The next morning I spoke with many NOSC Sailors who were busy working hard on their individual readiness.  I was particularly impressed with a Senior Chief who is preparing for his sixth deployment as a Hospital Corpsman.  I also spoke with a young Seabee who, despite the significant restructuring going on in his community,  maintains an optimistic outlook that there will continue to be opportunities out there for hard working Sailors. 

I departed NOSC Columbus impressed with the focus on readiness training, as well as the outstanding examples of the Continuum of Service in action. Their Skipper, CDR John Sterba, certainly runs a tight ship and is very much committed to ensuring the success of his Selected Reserve cadre assigned.The Navy Reserve talent pool is deep;  the expertise our Sailors bring to the Navy, the investment in training we provide and the commitment we have to our Sailor’s personal and professional readiness is the trifecta for excellence.  

As I continue my journeys around the Force, I look forward to seeing other outstanding examples of this excellence everywhere I go. 


Friday, October 5, 2012

Keeping the Balance

One of my first visits to the field shortly after assuming command was to the Boy Scout Summit construction site near Mount Hope, WV.  Navy Seabees are assisting in the construction through a program called Innovative Readiness Training which provides real world training opportunities for our service members and units to prepare them for their wartime missions while supporting the needs of America's underserved communities.  This site will be the future location for the Boy Scout Jamboree. 

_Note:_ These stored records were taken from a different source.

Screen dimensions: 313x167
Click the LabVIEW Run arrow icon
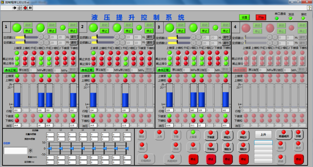click(14, 8)
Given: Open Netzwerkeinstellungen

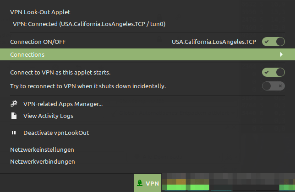Looking at the screenshot, I should (x=42, y=150).
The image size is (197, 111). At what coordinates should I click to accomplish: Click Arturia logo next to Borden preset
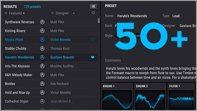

While there I toured several different projects underway, with nearly every reserve component providing support. Along the way, I met a representative Sailor who particularly impressed me. Engineering Aid Second Class Jessica Lyn Leonard was the lead Engineering Aid on the JTF/Beckley Summit project.  At the time Petty Officer Leonard was surveying the construction of a large Amphitheater.  I was amazed at her education; she started by graduating from Florida Community College with an Associate of Arts degree in drafting certification in 2005 and has since completed her Bachelors of Arts degree majoring in Religion with a double minor in Urban and Regional Planning and Business Administration. Currently she's awaiting approval of her thesis for a Masters of Arts degree in the College of Design, Construction and Planning from the University of Florida.

I chose to highlight Petty Officer Leonard because she is great example of how to balance an incredibly busy lifestyle.  Why? Petty Officer Leonard is a wife, mother, a cancer survivor, a Sailor. She has volunteered 1,640 hours to local preservation societies, classrooms, and other places, using her skills as a planner, surveyor and drafter. Petty Officer Leonard is assigned to NMCB FOURTEEN DET 0614. 

She was only one of the many outstanding Reserve Sailors and Marines on the mountain that day but she exemplifies the balance the reserve member brings to the fight. While receiving great training and experience that only the US Navy can provide, her personal contributions equal that of the training she receives. To the Navy, she brings her extensive education; her life experiences and lessons learned; her commitment to her family, community and country; her professional expertise and most of all, her fighting spirit.

I was honored to be invited to visit that day. I was impressed by the work that was being accomplished. I was inspired by our sailors and I am committed to my Reserve Sailors like PO2 Leonard. She is a Navy Reserve Sailor. She is a war fighter. But she is just one example. I know there are thousands more like this around the Navy Reserve and I'd encourage you to share their stories here. I'm looking forward to reading about them.